Scientists have discovered something big in the heart of a blue whale
The first-ever recording of a blue whale's heart rate reveals why they win the size game -- and why they aren't even bigger.
Blue whales are among the most fascinating creatures on the planet, existing at the limits of what we know to be possible. They are the largest animals to have ever lived on Earth, clocking in at up to 105-feet long and some 200 metric tons (that’s three double-decker buses and 30 T.rex worth of whale). They are also among the loudest-known animals on the planet — scientists think that, if ocean conditions are right, blue whales can communicate with another whale 1,000 miles away. Imagine being able to yell from New York and have someone hear you in Tampa. And though they dwarf us humans in so many respects, they can live just as long as we can, averaging 80-90 years.
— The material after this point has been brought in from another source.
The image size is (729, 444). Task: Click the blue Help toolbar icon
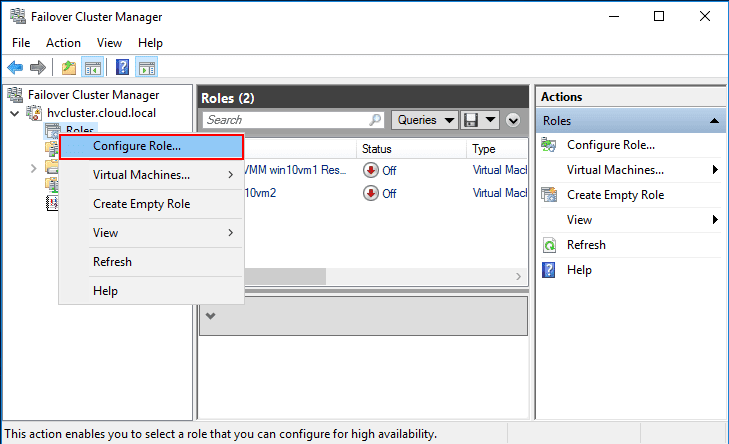pyautogui.click(x=122, y=68)
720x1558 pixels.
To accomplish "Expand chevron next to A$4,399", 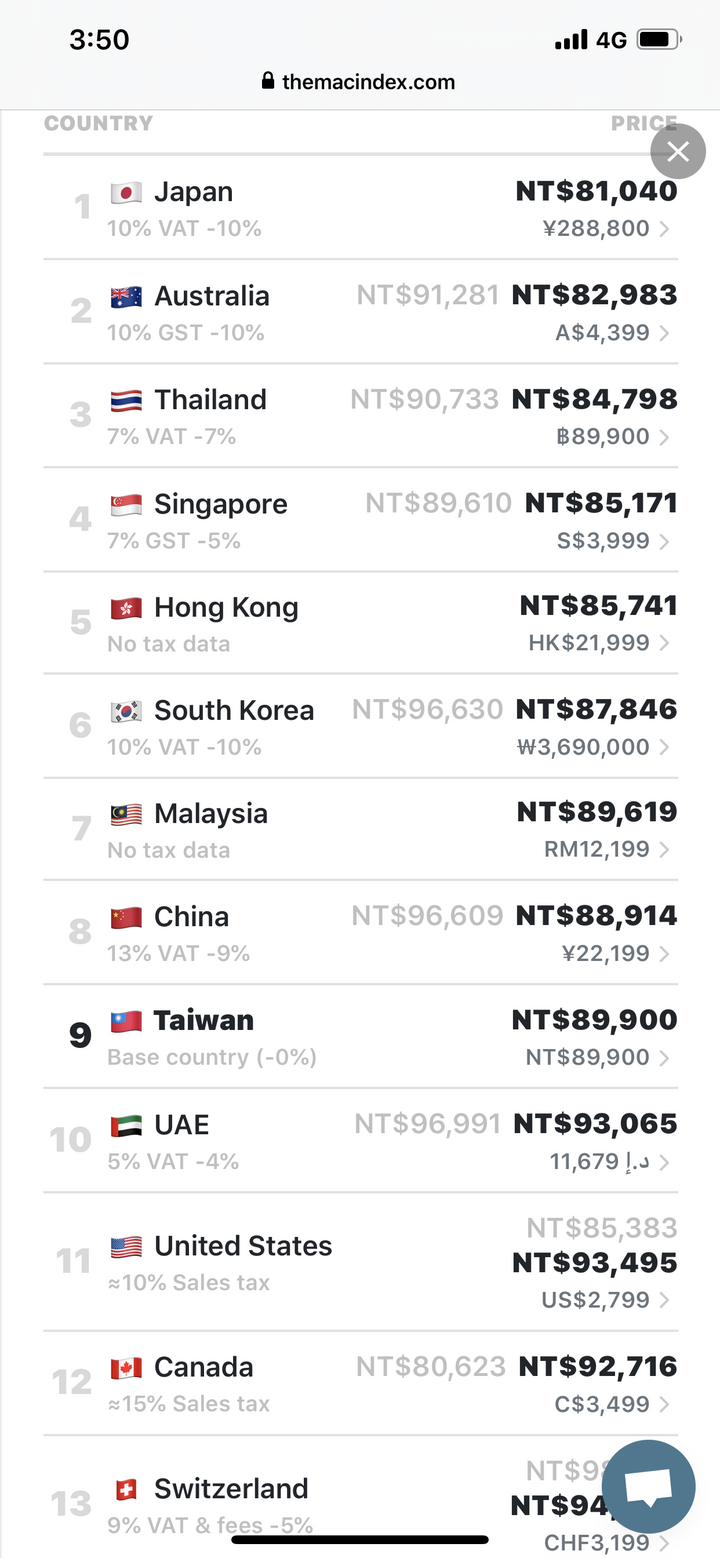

Their solitary habits, relative scarcity (they are endangered), and sheer size mean that studying blue whales in the wild is difficult.
There is much we don’t know about these blue whales, including how their heart works. New research provides some clues about the heart of a blue whale, and like its other features, it seems to be operating at its limits, too.
Scientists have recorded the heartbeat of a blue whale
In a first, researchers have recorded the heartbeat of a blue whale over the course of eight and a half hours in the wild. What they found suggests blue whale hearts are working at their limits just to enable the whale to feed. As a result, these heart limitations may be what is stopping the whale from evolving to be even larger.
The findings were published this week in the journal Proceedings of the National Academy of Sciences.
What they found was something wonderfully big.
To measure the heartbeat of a blue whale, researchers attached an echocardiogram-depth monitor onto the underside of a 15-year-old male blue whale’s left fin as it swam in the waters of Monterey Bay, California.
The teenage whale is a regular to the bay, appearing there and elsewhere off the coast of California throughout its life. The lunchbox-sized sensor gathered 8.5 hours of data from the whale, capturing its heart rate as it undertook four different feeding dives of up to 16.5 minutes long and down to 184 meters in depth. Just getting the sensor to stay put was a feat in and of itself, the researchers said.
“I honestly thought it was a long shot because we had to get so many things right: finding a blue whale, getting the tag in just the right location on the whale, good contact with the whale’s skin and, of course, making sure the tag is working and recording data,” Jeremy Goldbogen, an author on the paper and associate professor at Stanford University, said in a statement.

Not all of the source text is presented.